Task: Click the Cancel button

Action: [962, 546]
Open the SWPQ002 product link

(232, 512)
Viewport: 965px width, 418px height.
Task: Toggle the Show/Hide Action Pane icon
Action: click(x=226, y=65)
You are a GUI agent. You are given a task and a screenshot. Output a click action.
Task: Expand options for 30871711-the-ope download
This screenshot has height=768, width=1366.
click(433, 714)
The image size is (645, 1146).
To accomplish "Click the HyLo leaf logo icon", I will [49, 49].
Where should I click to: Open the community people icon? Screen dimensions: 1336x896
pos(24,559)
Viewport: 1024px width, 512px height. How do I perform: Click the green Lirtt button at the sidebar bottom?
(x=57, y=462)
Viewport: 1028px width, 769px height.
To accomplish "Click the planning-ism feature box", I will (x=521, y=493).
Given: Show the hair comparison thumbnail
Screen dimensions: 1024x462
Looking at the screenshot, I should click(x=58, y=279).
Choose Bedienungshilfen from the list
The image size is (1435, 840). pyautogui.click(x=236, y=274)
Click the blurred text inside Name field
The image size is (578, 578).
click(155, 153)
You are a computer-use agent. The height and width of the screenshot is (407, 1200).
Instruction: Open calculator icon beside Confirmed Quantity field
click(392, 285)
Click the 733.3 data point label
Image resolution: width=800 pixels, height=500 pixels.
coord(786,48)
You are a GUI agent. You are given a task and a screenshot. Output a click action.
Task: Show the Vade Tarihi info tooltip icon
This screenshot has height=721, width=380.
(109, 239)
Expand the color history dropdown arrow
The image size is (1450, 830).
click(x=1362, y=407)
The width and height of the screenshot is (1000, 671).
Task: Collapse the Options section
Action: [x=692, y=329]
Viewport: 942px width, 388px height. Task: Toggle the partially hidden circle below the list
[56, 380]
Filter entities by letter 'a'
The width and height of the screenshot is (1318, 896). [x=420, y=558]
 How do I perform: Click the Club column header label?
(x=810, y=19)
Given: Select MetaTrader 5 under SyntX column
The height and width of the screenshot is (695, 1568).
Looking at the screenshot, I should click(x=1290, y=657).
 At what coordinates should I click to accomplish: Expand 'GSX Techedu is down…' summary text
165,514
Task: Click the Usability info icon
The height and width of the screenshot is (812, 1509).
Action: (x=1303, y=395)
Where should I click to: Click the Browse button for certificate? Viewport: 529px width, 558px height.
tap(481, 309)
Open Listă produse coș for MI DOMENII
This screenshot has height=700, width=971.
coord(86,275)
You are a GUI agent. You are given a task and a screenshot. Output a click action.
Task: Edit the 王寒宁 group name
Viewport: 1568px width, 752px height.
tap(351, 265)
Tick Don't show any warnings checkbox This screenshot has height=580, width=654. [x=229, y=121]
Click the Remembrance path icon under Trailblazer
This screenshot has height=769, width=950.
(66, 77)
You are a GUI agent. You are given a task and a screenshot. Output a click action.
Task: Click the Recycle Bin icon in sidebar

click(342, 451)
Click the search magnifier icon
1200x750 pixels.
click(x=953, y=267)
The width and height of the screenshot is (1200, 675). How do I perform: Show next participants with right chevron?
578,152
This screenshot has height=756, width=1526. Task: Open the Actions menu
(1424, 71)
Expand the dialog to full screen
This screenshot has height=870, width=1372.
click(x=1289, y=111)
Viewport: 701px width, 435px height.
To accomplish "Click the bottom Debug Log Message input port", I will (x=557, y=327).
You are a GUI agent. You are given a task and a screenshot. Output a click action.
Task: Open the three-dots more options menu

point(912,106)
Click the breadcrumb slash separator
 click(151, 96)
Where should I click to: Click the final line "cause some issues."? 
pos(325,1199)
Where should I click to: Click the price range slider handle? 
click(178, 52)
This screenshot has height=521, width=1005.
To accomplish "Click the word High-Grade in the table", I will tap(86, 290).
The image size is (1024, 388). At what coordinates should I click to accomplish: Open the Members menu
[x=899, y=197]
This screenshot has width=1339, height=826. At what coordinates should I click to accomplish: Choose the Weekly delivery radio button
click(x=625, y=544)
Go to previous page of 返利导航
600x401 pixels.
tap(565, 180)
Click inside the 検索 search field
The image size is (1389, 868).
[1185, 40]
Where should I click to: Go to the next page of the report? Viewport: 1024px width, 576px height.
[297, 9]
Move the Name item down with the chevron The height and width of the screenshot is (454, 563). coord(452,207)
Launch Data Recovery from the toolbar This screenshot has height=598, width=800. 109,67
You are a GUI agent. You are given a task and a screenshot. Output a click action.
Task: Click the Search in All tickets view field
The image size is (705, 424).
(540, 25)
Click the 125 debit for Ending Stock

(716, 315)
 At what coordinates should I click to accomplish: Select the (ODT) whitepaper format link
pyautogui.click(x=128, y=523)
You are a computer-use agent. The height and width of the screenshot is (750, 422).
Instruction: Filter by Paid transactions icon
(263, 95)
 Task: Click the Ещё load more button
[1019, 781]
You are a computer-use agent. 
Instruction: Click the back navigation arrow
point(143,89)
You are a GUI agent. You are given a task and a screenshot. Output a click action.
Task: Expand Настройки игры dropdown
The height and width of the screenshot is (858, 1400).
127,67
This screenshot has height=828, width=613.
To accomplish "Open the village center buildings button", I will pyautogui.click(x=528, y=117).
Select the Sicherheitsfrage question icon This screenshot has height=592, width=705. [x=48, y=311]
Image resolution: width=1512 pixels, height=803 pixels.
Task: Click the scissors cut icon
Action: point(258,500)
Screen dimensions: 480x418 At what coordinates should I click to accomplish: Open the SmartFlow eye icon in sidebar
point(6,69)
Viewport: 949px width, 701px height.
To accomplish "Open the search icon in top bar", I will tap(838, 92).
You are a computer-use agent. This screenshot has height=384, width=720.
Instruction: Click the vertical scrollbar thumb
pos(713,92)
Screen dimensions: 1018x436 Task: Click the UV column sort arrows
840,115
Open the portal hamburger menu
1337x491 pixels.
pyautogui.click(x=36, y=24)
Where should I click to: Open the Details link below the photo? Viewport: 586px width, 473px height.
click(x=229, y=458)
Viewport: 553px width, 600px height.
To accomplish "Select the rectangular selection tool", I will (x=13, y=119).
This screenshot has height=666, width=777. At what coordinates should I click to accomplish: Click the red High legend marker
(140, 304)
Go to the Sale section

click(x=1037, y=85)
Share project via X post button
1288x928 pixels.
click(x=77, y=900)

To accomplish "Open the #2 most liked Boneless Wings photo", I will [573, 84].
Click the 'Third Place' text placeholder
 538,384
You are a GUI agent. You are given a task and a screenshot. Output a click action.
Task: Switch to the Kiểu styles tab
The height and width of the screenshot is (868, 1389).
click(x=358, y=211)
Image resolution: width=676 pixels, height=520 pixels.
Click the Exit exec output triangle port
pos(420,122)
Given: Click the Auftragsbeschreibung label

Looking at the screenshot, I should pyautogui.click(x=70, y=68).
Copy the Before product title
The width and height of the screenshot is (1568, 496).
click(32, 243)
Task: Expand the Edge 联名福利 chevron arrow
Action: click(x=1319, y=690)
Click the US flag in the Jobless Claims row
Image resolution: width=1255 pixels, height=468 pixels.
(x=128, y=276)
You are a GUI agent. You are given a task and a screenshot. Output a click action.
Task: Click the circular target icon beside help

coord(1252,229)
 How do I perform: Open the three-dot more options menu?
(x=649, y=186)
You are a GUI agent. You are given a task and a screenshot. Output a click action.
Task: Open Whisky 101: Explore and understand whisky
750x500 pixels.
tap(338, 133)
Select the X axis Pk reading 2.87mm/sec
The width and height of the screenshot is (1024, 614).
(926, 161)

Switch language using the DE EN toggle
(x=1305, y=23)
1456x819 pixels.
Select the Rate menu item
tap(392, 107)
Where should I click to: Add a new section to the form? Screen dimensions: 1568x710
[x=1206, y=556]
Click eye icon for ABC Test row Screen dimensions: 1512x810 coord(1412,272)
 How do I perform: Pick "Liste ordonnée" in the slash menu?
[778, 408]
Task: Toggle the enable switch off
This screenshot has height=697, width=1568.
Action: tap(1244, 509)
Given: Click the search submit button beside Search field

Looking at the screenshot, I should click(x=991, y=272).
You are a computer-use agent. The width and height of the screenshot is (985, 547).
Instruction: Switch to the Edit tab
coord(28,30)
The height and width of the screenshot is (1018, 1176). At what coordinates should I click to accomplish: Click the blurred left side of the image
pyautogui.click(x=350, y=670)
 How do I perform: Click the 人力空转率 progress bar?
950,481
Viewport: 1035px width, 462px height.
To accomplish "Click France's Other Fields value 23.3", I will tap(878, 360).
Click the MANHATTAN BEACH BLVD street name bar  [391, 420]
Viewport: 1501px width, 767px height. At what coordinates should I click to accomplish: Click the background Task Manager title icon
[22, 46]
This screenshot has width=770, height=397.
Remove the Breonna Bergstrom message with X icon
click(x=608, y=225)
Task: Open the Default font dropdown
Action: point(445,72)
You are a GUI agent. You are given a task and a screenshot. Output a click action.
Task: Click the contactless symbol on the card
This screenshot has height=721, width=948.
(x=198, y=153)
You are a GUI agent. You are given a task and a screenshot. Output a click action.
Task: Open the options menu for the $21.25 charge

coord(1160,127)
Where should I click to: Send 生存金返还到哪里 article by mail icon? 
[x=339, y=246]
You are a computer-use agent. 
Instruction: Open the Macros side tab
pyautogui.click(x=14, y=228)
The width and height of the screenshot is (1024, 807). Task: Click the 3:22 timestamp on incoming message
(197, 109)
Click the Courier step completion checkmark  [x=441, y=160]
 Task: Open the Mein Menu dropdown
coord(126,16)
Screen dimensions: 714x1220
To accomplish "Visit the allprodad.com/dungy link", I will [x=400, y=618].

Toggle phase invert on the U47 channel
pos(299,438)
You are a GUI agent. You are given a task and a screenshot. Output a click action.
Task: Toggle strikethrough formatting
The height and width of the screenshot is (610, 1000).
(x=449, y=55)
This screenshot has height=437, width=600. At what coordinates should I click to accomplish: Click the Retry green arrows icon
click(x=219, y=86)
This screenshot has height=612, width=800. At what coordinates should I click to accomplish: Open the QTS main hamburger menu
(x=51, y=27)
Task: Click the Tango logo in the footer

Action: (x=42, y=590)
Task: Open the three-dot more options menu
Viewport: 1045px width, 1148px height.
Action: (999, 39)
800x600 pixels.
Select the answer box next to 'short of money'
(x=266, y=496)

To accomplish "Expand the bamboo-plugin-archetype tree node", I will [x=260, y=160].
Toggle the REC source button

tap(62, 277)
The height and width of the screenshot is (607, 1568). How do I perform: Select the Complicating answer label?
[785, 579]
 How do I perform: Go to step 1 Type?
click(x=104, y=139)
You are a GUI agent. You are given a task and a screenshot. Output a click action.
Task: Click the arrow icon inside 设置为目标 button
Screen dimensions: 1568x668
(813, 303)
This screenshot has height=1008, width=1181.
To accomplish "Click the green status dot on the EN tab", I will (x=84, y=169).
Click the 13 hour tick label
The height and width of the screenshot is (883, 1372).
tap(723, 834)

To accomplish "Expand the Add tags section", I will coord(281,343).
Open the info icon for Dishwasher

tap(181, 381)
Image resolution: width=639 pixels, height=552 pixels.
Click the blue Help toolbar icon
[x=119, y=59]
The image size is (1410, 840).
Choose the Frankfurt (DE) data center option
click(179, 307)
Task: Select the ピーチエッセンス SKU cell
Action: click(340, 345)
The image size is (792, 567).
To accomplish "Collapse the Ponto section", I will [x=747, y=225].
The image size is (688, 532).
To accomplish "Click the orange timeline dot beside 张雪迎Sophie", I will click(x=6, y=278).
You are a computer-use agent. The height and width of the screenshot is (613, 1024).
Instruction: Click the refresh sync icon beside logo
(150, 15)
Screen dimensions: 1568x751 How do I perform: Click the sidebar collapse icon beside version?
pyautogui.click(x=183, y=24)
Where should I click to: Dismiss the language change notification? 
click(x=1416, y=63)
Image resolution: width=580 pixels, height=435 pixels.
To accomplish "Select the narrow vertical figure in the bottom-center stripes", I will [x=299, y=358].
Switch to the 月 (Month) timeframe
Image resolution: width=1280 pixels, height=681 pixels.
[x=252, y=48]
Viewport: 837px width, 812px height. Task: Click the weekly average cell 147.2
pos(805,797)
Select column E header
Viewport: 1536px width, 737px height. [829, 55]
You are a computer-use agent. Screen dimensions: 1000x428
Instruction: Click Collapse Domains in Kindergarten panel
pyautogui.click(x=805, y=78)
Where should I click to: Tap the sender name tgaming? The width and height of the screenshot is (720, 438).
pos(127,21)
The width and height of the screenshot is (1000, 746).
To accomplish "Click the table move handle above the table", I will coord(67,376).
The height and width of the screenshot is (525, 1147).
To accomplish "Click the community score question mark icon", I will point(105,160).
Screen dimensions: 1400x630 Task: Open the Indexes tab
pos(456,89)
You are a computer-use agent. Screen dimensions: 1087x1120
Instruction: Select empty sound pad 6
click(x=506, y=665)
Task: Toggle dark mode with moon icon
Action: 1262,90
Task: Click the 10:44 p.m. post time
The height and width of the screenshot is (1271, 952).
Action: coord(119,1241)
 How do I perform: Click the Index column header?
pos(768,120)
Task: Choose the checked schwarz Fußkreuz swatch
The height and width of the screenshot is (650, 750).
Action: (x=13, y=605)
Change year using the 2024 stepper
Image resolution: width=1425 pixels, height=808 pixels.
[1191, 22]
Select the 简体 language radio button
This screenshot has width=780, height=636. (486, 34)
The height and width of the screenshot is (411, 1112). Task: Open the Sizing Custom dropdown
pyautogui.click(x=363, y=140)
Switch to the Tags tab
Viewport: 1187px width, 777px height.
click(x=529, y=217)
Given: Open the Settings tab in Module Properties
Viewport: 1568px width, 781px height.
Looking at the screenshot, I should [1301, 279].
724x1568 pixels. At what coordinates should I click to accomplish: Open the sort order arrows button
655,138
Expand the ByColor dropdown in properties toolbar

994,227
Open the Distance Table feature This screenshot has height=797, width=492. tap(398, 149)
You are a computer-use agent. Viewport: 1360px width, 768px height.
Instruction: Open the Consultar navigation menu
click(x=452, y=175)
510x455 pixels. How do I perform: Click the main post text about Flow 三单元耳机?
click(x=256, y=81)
--------------------------------------------------
■ **Required work**:
Determine how many lines of the listing hold the word "feature", then write only that number.

■ **Task response**:
2